··· Text
Exercises

  1. 20.3 (Generic Notation) Explain the use of the following notation in a C# program:

    public class Array<T>
  2. 20.4 (Overloading Generic Methods) How can generic methods be overloaded?

  3. 20.5 (Determining Which Method to Call) The compiler performs a matching process to determine which method to call when a method is invoked. Under what circumstances does an attempt to make a match result in a compile-time error?

  4. 20.6 (What Does This Statement Do?) Explain why a C# program might use the statement

    var workerlist = new Array<Employee>();
  5. 20.7 (Generic Linear Search Method) Write a generic method, Search, that searches an array using the linear-search algorithm. Method Search should compare the search key with each element in its array parameter until the search key is found or until the end of the array is reached. If the search key is found, return its location in the array; otherwise, return -1. Write a test app that inputs and searches an int array and a double array. Provide buttons that the user can click to randomly generate int and double values. Display the generated values in a TextBox, so the user knows what values they can search for [Hint: Use (T: IComparable<T>) in the where clause for method Search so that you can use method CompareTo to compare the search key to the elements in the array.]

  6. 20.8 (Overloading a Generic Method) Overload generic method DisplayArray of Fig. 20.3 so that it takes two additional int arguments: lowIndex and highIndex. A call to this method displays only the designated portion of the array. Validate lowIndex and highIndex. If either is out of range, or if highIndex is less than or equal to lowIndex, the overloaded DisplayArray method should throw an ArgumentException; otherwise, DisplayArray should return the number of elements displayed. Then modify Main to exercise both versions of DisplayArray on arrays intArray, doubleArray and charArray. Test all capabilities of both versions of DisplayArray.
······
··· Dataset extract
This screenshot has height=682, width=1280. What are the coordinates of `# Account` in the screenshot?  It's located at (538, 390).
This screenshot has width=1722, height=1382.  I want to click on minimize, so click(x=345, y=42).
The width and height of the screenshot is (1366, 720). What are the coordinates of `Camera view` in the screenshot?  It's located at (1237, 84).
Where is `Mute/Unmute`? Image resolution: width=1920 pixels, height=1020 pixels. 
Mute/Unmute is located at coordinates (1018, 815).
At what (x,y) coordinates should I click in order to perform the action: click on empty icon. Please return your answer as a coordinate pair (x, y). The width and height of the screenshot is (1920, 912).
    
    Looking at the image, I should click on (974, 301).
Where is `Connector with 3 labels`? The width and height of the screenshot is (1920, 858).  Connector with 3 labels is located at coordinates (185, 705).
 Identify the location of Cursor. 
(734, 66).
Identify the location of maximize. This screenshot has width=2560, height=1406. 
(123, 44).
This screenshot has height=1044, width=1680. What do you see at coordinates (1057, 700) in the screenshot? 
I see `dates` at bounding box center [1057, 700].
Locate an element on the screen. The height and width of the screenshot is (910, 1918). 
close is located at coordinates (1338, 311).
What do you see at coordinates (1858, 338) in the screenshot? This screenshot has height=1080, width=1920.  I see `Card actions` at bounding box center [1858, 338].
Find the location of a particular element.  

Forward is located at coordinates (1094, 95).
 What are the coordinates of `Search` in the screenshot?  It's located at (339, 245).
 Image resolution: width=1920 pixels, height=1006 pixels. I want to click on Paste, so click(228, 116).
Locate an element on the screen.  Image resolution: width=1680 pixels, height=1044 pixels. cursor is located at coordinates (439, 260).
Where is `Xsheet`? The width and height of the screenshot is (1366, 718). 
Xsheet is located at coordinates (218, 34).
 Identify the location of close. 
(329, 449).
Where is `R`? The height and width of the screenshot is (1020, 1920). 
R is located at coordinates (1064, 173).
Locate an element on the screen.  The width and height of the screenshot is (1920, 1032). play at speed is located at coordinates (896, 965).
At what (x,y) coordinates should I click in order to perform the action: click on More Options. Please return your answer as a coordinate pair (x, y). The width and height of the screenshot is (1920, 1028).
······
### Work request 1
Decide whether each statement agrees with the exercises on C# generics. Answer yes or no, and quote the words of the text that decide it.
(a) Method Search returns -1 when the search key is not found.
(b) The overloaded DisplayArray method throws an ArgumentException only when lowIndex is out of range.
(c) The test app for Search shows the generated values in a TextBox.
### Work request 2
Answer these questions from the exercises on C# generics.
(a) Which statement does exercise 20.6 ask you to explain?
(b) Which two kinds of array does the test app for Search input and search?
(c) What are the two additional int arguments of the overloaded DisplayArray method?

### Answer 1
(a) Yes: "If the search key is found, return its location in the array; otherwise, return -1."
(b) No: "If either is out of range, or if highIndex is less than or equal to lowIndex, the overloaded DisplayArray method should throw an ArgumentException"
(c) Yes: "Display the generated values in a TextBox"

### Answer 2
(a) var workerlist = new Array<Employee>();
(b) An int array and a double array.
(c) lowIndex and highIndex.